German developer Belectric, for example, focuses on ground-based systems which allow natural vegetation growth. Belectric has installed some 1.5 GW of solar power projects, in Europe, US, Middle East and Asia.
“Only a fraction of the area occupied is sealed. New habitat for animals and plants is created underneath and between the modules,” according to documentation from the company.
In the US, other operators are also switching towards wilder vegetation plans.
At a 7.3 MW plant in Maryland, for example, developer and O&M specialist Abakus Solar USA abandoned gravel in favor of a low-growing grass mix in order to satisfy landscaping requirements for approval of the project.
The Maryland experience led Abakus to favor controlled vegetation growth.
“Plants are more effective at making sure the ground stays cool,” said Abakus chief executive James Huff. “When you put gravel down, it’s just stone. When stone gets hot it radiates [heat] upwards. What you end up doing is creating an oven effect.”
Although the exact impact on output has not been measured, “if you have a heated surface under a solar module you are definitely going to lose efficiency,” said Huff.
Another advantage of vegetation over gravel is that it is cheaper in terms of capital cost. Costs for gravel vary widely but Huff confirmed the minimum is likely to be in the region of $2,750 per acre for materials alone. There are additional labor costs for the spreading and leveling of gravel.
Meanwhile the materials cost for grass is around $1,000 per acre, Huff said. Preparing the soil and spreading seeds can be done with limited equipment and a low number of workers.
Low-growing grass needs to be weeded for the first two years of growth, according to Huff, but this does not represent a significant cost. Thereafter the vegetation is more or less maintenance free, Huff said.
As well as costing less, grass is better than gravel at reducing dust. Gravel needs to be kept moist to prevent dust from forming and soiling solar panels. This adds to the O&M effort and cost, and can be a problem in locations where water is scarce.

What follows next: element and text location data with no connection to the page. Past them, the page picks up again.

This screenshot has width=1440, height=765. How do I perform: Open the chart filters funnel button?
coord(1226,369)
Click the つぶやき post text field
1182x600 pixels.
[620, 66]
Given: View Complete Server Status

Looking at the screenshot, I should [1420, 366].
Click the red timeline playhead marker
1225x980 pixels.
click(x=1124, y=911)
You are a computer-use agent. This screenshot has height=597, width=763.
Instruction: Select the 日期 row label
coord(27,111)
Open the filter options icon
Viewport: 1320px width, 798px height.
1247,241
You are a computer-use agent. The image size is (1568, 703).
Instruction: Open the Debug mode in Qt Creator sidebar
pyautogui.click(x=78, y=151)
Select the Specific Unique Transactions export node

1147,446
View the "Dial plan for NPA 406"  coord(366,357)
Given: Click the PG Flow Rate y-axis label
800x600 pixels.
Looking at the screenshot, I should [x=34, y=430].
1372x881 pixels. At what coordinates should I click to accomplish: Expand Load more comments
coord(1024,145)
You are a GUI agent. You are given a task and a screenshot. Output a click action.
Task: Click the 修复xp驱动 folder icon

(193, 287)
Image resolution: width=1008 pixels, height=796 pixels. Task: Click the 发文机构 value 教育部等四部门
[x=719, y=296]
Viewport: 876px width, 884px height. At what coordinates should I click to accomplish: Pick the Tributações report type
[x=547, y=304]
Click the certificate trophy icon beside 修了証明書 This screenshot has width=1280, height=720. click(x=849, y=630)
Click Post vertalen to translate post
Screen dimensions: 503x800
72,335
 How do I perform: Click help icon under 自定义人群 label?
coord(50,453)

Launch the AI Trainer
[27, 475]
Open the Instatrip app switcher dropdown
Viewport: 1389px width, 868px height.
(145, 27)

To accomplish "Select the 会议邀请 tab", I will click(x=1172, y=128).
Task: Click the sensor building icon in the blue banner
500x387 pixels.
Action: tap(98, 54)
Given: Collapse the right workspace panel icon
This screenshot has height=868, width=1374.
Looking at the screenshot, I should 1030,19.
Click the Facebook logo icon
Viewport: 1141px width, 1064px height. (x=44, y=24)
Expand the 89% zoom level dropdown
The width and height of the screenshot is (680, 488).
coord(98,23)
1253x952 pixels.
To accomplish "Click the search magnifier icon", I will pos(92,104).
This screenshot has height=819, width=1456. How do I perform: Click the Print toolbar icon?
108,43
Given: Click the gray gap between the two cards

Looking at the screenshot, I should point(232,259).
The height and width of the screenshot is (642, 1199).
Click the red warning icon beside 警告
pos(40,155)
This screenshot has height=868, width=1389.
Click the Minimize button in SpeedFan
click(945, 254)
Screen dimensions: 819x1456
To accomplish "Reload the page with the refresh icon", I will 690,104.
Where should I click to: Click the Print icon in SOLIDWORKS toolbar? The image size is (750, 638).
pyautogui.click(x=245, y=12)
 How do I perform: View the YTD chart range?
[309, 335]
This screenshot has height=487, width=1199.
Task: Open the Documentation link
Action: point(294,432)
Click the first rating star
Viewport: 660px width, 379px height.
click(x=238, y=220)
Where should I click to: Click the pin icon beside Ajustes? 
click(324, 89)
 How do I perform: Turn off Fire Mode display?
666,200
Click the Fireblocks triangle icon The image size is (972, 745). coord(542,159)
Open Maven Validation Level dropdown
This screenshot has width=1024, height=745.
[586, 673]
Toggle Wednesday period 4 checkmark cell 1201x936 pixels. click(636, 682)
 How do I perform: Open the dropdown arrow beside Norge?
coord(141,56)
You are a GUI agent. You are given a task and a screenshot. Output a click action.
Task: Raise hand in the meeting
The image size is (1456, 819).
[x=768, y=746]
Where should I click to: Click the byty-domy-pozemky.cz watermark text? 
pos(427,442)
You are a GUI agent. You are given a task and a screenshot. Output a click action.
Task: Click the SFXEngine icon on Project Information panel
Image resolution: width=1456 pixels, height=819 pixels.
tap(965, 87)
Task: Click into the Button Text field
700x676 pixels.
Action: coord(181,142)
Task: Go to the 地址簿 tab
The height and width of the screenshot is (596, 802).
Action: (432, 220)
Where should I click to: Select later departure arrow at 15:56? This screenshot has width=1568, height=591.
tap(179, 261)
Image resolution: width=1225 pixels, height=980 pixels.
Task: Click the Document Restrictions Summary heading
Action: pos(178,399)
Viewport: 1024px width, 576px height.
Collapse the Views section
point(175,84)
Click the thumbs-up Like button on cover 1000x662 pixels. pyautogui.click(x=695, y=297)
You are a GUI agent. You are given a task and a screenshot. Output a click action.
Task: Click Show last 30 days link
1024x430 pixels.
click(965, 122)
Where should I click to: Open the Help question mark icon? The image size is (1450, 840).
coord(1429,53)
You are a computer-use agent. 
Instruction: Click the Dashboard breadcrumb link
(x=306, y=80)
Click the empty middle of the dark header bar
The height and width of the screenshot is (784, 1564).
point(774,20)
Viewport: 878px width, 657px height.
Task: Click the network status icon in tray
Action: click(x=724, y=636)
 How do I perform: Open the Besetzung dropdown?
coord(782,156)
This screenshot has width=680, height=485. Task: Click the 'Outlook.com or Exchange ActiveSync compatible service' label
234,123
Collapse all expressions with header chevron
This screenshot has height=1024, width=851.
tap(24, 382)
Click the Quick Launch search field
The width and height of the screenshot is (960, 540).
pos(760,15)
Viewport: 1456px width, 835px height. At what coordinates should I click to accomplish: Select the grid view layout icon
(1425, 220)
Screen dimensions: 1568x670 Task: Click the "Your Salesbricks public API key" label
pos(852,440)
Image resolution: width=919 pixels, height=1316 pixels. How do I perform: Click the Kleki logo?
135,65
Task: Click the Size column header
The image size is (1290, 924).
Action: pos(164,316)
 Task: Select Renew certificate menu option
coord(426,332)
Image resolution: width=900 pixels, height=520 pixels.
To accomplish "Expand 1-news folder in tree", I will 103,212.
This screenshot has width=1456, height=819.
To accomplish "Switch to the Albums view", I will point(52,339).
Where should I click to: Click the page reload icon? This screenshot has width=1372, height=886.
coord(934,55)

Vegetation, on the other hand, traps dust and does not always require watering, since plants can often survive off the runoff from water that condenses on solar panels overnight.
Comparison of land management strategies
Source: Abakus Solar USA.
Additionally, allowing native plants to re-grow under solar panels may help with environmental approval or avoid the need for compensatory land mitigation purchases.
The nature of the native flora must be considered, as it may be necessary to cut the vegetation in order to prevent it from shading panels.
While low growing or native grass may present a cost efficient O&M program, a popular alternative is to use the space under panels for agricultural purposes.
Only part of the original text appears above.